**Selected excerpt:**
══════

To sum up, the respective rewards which lured them all are: Plunder for the Boers and rebels, laurels and "fat" places for the Bond leaders, and a substantial harvest for entire Holland, with pæans of praise for the coterie and Dr. Leyds from a grateful people for successfully restoring the good fortunes of the Dutch nation, and for effecting a retributive vendetta upon England, all under world-wide, gloating acclaims of gratified and vindictive jealousy.

The Hollander coterie may plead patriotism which pointed to the duty of using the tempting opportunity presented in South Africa in saving Holland from national submersion and political extinction by means of the Boer nation, but against this stands the unparalleled vileness of expedients and the treacherous deceptions employed to attain that object. It involved the wholesale seduction of one section of that nation into sedition and rebellion against a most beneficent and just Government under which they prospered and enjoyed the highest conceivable degree of liberty and even special privileges, and of pitting the other section into hostility and war against a Power which meant nothing else than peace and amity towards them, thus placing both into a position of risk to forfeit all their prosperity, apart from the inevitable horrors of a war evoked by their rapacious and murderous Hollander malice.

The Bond scientists in Holland had fully persevered in their craftily laid programme. After having succeeded in producing race hatred between Boer and English, the next step had been to convince the Boer leaders and the people of the inevitableness of a contest for ensuring the supremacy of the Afrikaners, coupled with the absolute necessity of the complete expulsion of the entire British element. As arguments were adduced that the British element had proved itself unassimilable and irreconcilable, its retention in South Africa would necessitate continuous provisions to keep it in a state of subjection. The existence of such conditions would be inconsistent and incompatible with the true ideal liberty as intended for the whole of South Africa, and which must be linked with all-round equality and fraternity. The presence of a British factor would be an unsurmountable bar to that consummation, hence the necessity of its total removal.

══════

**Source material:**
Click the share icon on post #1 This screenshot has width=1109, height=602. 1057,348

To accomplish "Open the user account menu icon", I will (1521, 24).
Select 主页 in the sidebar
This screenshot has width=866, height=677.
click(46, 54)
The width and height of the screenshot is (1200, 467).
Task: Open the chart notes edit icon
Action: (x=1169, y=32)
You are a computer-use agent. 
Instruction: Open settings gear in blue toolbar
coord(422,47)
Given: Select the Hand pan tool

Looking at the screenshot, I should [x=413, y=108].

══════

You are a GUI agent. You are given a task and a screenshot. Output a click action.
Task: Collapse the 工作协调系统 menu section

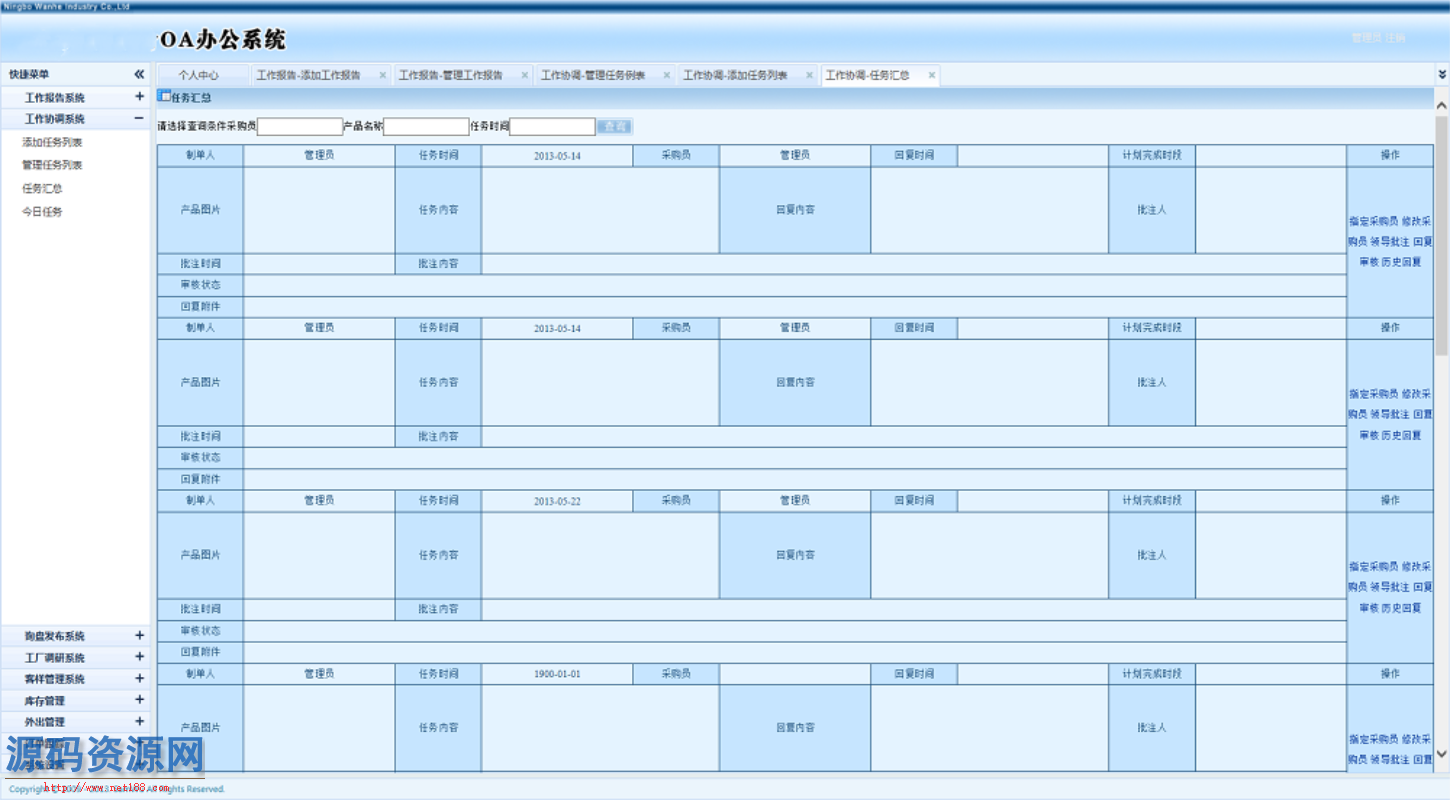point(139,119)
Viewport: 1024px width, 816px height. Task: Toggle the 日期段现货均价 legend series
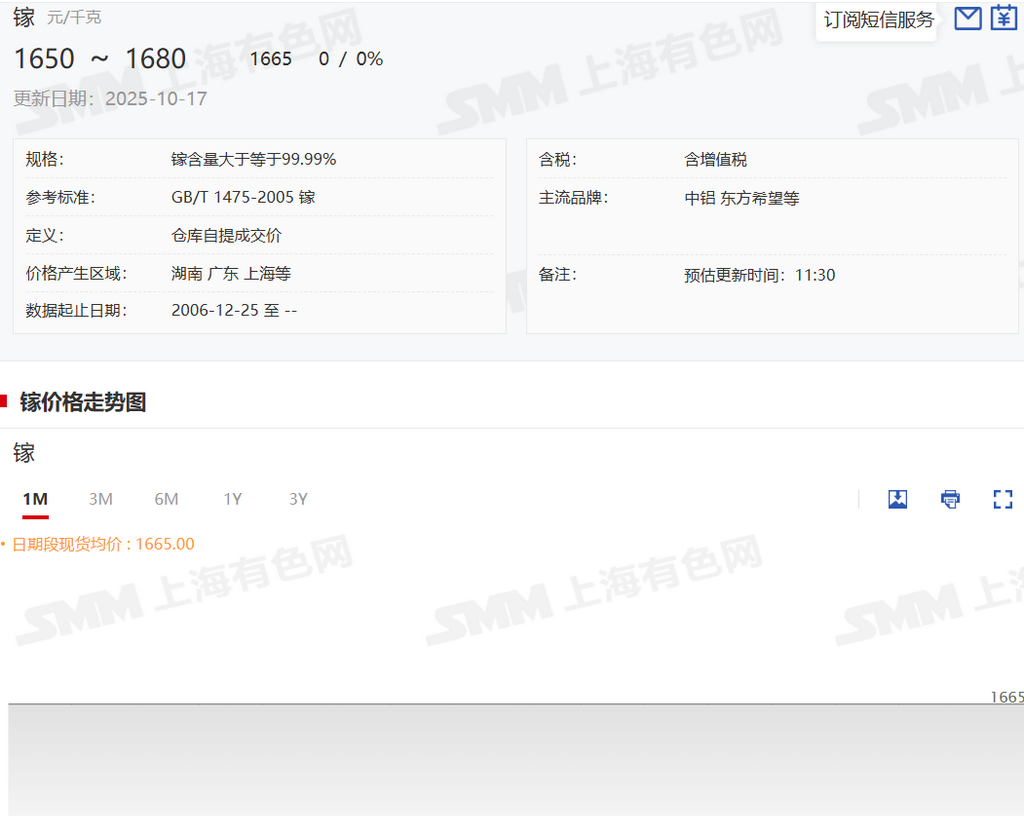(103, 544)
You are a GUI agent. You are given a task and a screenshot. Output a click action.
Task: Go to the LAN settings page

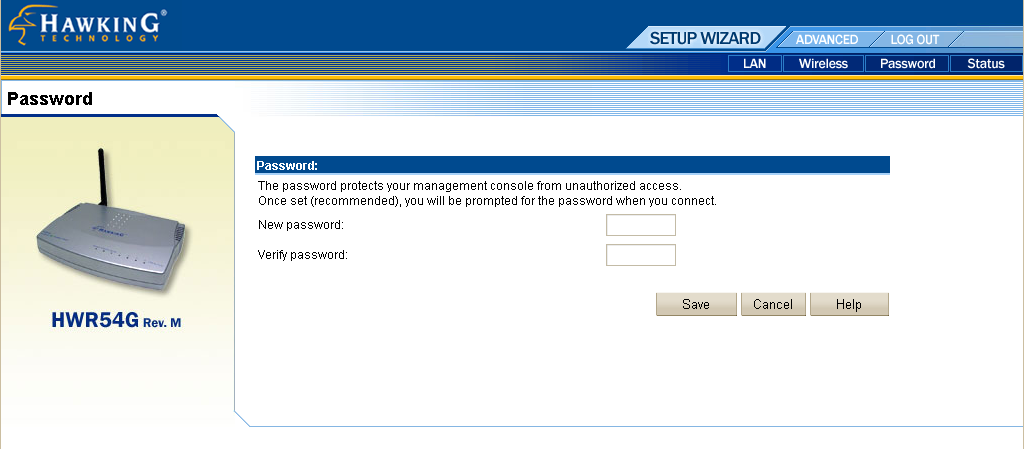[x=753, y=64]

══════

**Your goal:** Write the next few paragraphs of the passage on the Hollander coterie in South Africa, picking up after its final sentence. The material has no connection to the passage on the Hollander coterie in South Africa.

**Task answer:**
The Bond leaders are the next in guilt; with these the incentive is principally ambition, which, by degrees, became mis-shaped into a specious patriotism. It is known how an ardently desired object pursued for a long period is apt to so monopolize and infatuate the mind as to totally vitiate and pervert the sense of discernment between right and wrong, both as to the legitimacy of the object and the means to be employed for its attainment. As the realization remains deferred and the efforts are increased, the object from being considered legitimate is by degrees invested with merit, a halo of virtue is added to the aspect, its pursuit is viewed as a duty by fair or by questionable means, the end justifying the latter. All, it is said, is fair in love and warfare. This diagnosis appears particularly applicable to President Krüger and State Secretary F.W. Reitz, both men of sincere piety (perhaps also to Mr. Schreiner), who would have abandoned their project and renounced and repudiated the Afrikaner Bond if ever they had doubted its legitimacy of principle. So also with most of the other Boer leaders and their clergy too. The agencies must have been exceedingly subtle, and the jugglery and artifice superhuman, to operate such processes of reasoning, such deception and aberration in honest-minded and even godly persons.

As to the bulk of the Boer people, they are simply led by their chiefs and superiors, in whom they repose unquestioning confidence. They go unreasoningly with the stream of opinion under the firm belief that all is divinely sanctioned, including rebellion and violence, and blindly obey their call, considering their cause analogous to that of the Jews of old, who were enjoined to spoil the Egyptians and then to pass over and conquer their land of promise. No papal bull of indulgence ever freed people's consciences more than the Boer people now feel in regard to the warfare in which they are engaged.